About this exercise
What is needed is a copy of each line in the listing that contains "menu".

BEGIN Material provided

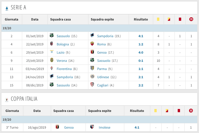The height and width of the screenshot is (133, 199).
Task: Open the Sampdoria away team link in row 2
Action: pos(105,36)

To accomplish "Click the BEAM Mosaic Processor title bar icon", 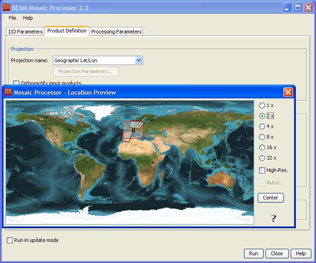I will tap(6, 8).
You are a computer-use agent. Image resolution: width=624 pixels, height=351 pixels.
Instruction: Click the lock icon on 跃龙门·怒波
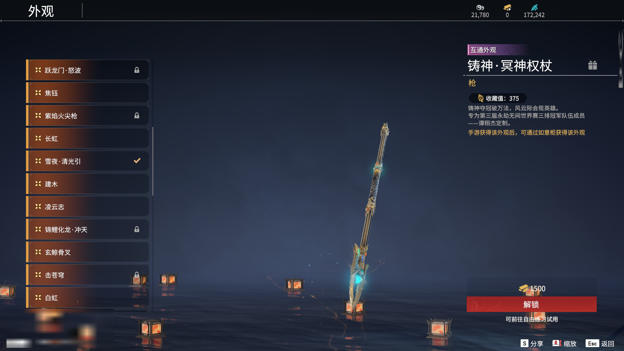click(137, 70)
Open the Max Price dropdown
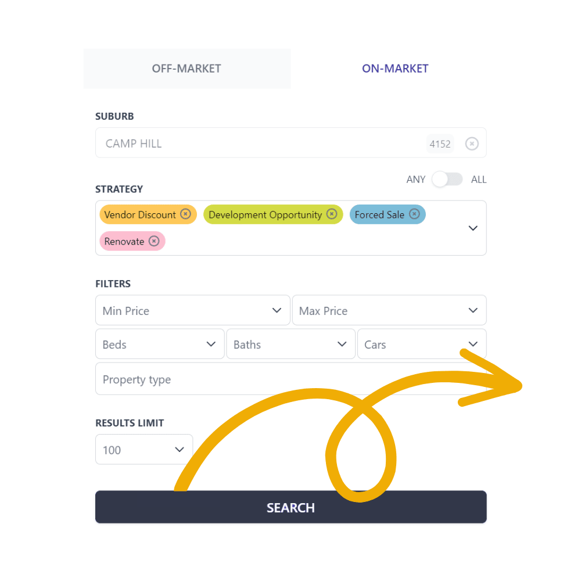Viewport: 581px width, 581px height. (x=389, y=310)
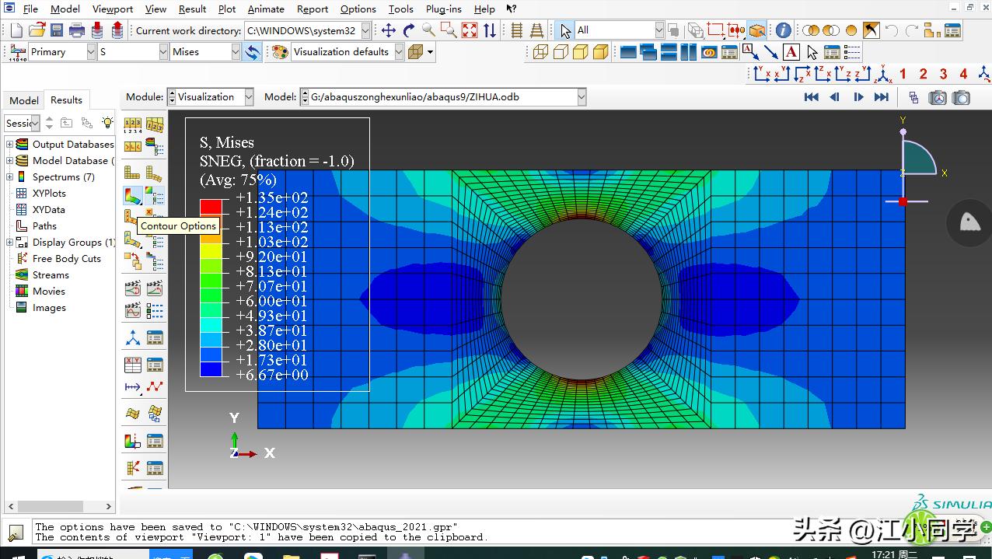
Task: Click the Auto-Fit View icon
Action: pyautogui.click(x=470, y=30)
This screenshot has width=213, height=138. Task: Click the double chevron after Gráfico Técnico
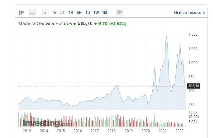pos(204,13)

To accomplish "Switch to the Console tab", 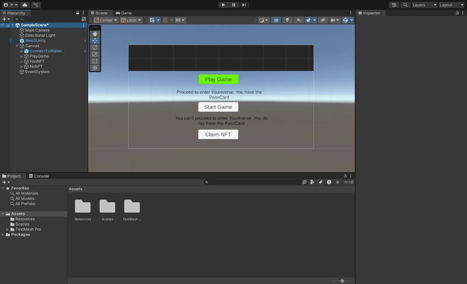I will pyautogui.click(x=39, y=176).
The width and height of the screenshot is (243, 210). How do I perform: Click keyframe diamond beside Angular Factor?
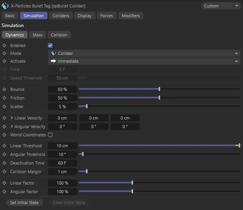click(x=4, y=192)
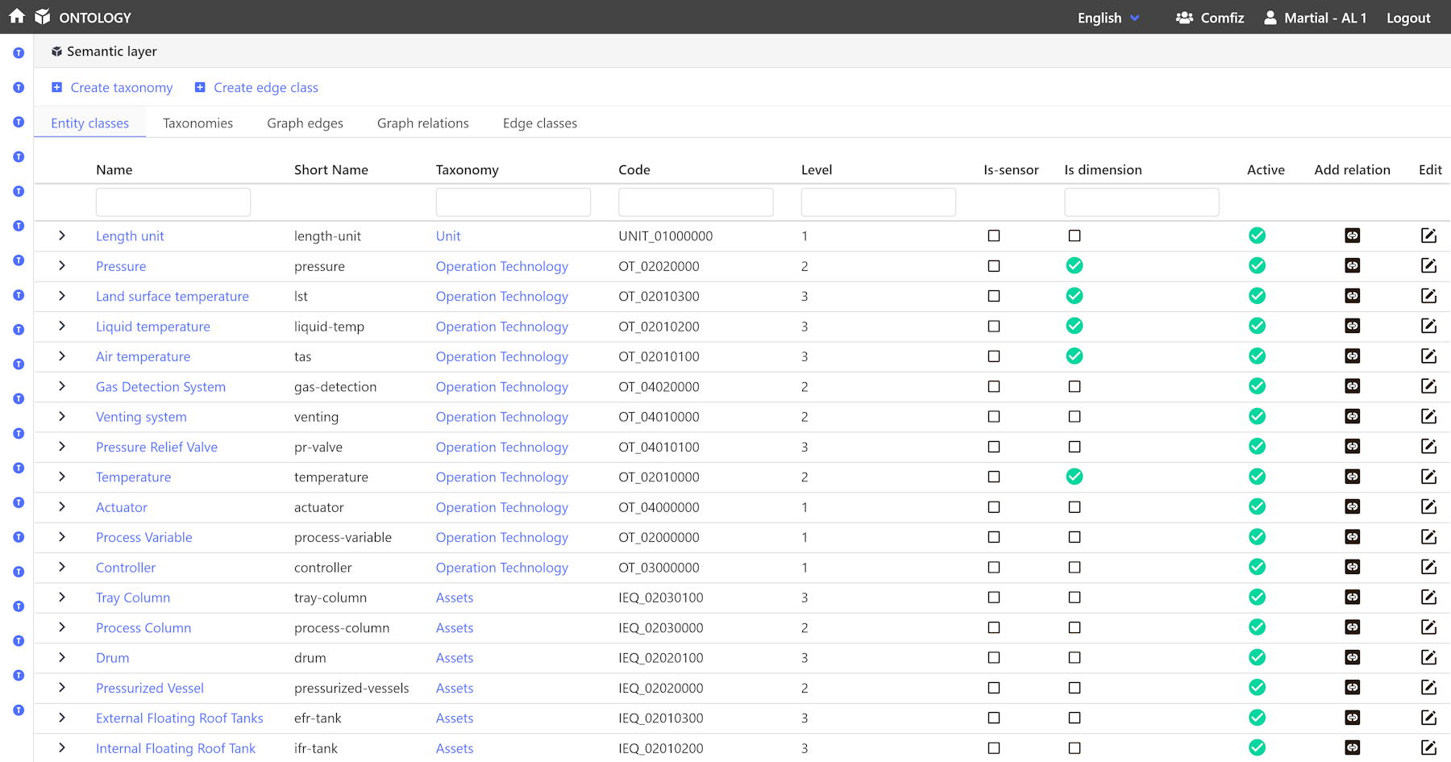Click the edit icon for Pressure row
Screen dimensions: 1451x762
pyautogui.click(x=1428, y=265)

END Material provided
BEGIN Material provided

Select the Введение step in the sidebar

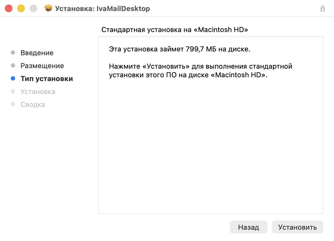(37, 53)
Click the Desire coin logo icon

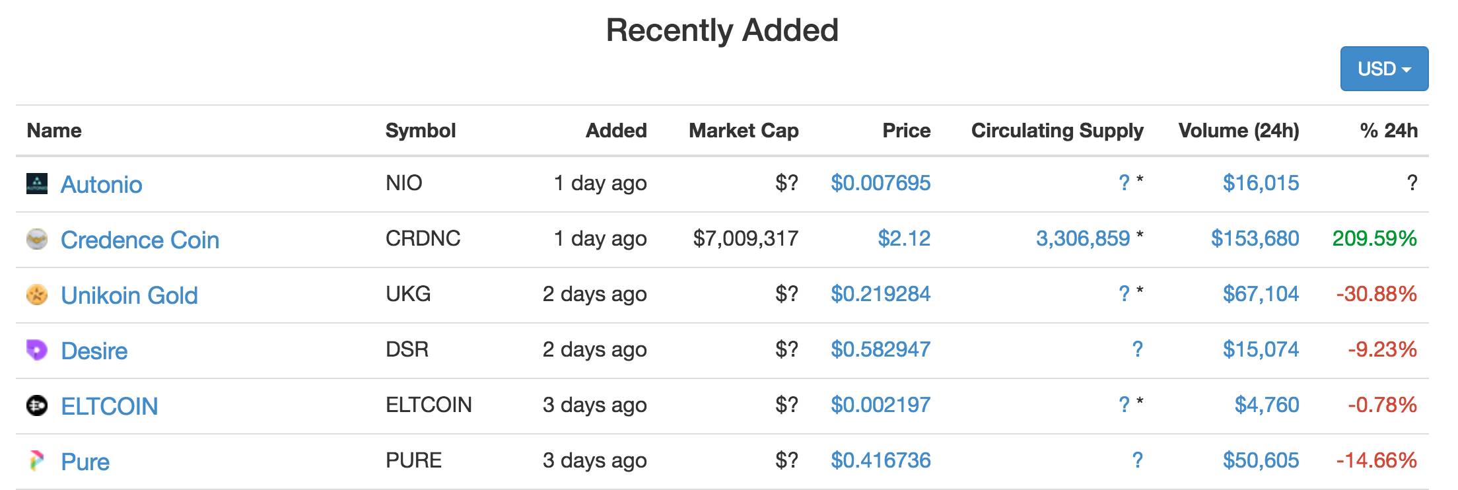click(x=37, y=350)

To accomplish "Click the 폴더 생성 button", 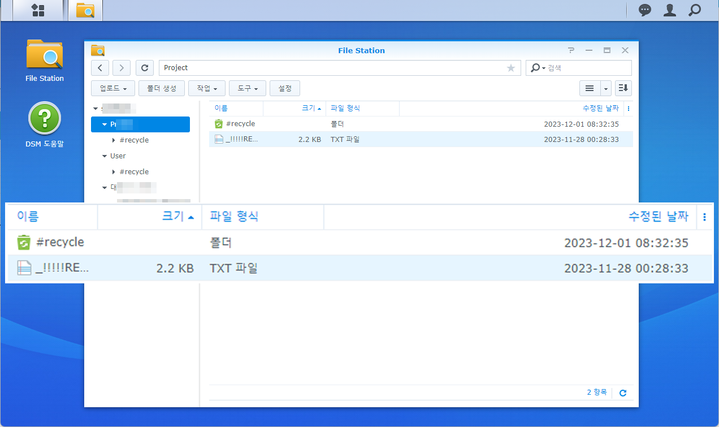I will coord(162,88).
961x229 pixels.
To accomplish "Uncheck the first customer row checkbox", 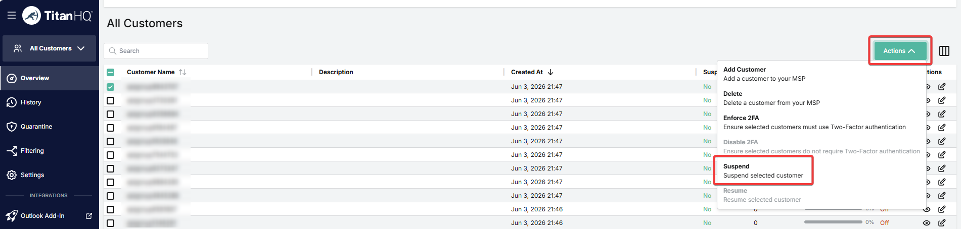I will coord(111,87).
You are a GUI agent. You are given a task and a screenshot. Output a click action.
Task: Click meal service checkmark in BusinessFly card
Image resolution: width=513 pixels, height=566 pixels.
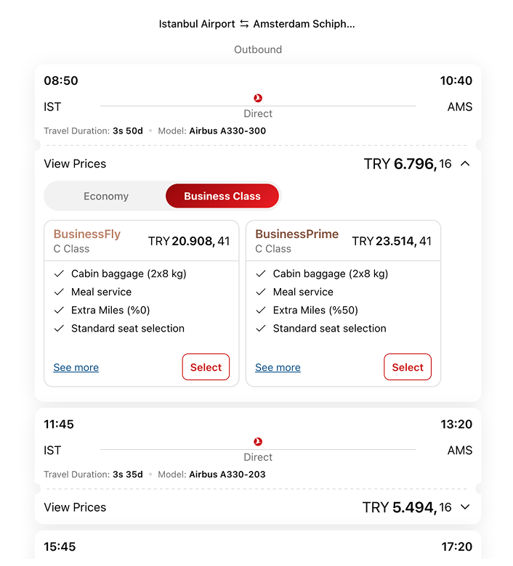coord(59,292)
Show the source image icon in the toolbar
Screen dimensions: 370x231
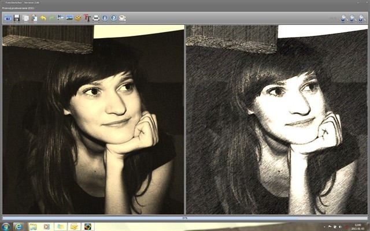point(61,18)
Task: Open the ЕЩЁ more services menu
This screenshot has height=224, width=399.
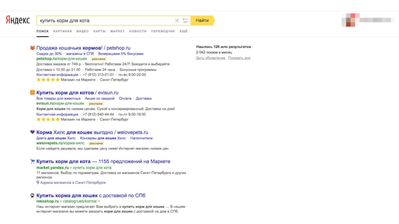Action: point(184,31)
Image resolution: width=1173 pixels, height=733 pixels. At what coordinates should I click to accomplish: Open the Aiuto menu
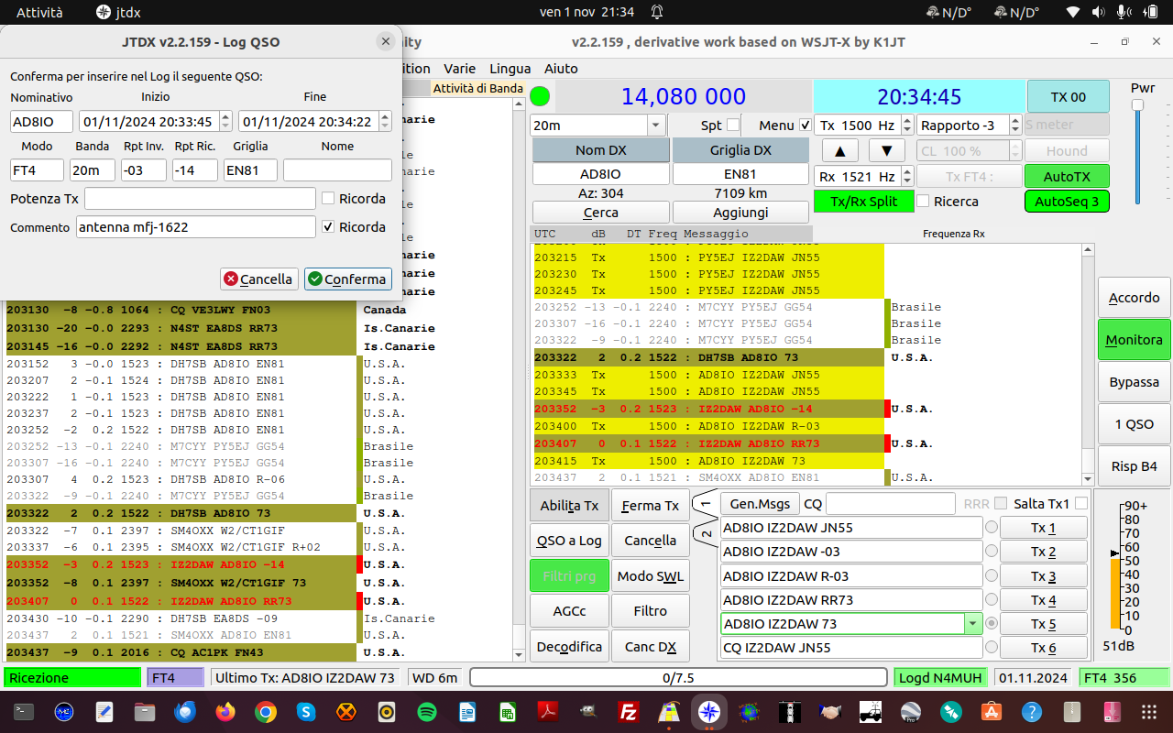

END Material provided

Task solution
Task: Open the ЕЩЁ more services menu
Image resolution: width=1173 pixels, height=733 pixels. At what coordinates should I click to accomplish: Open the Aiuto menu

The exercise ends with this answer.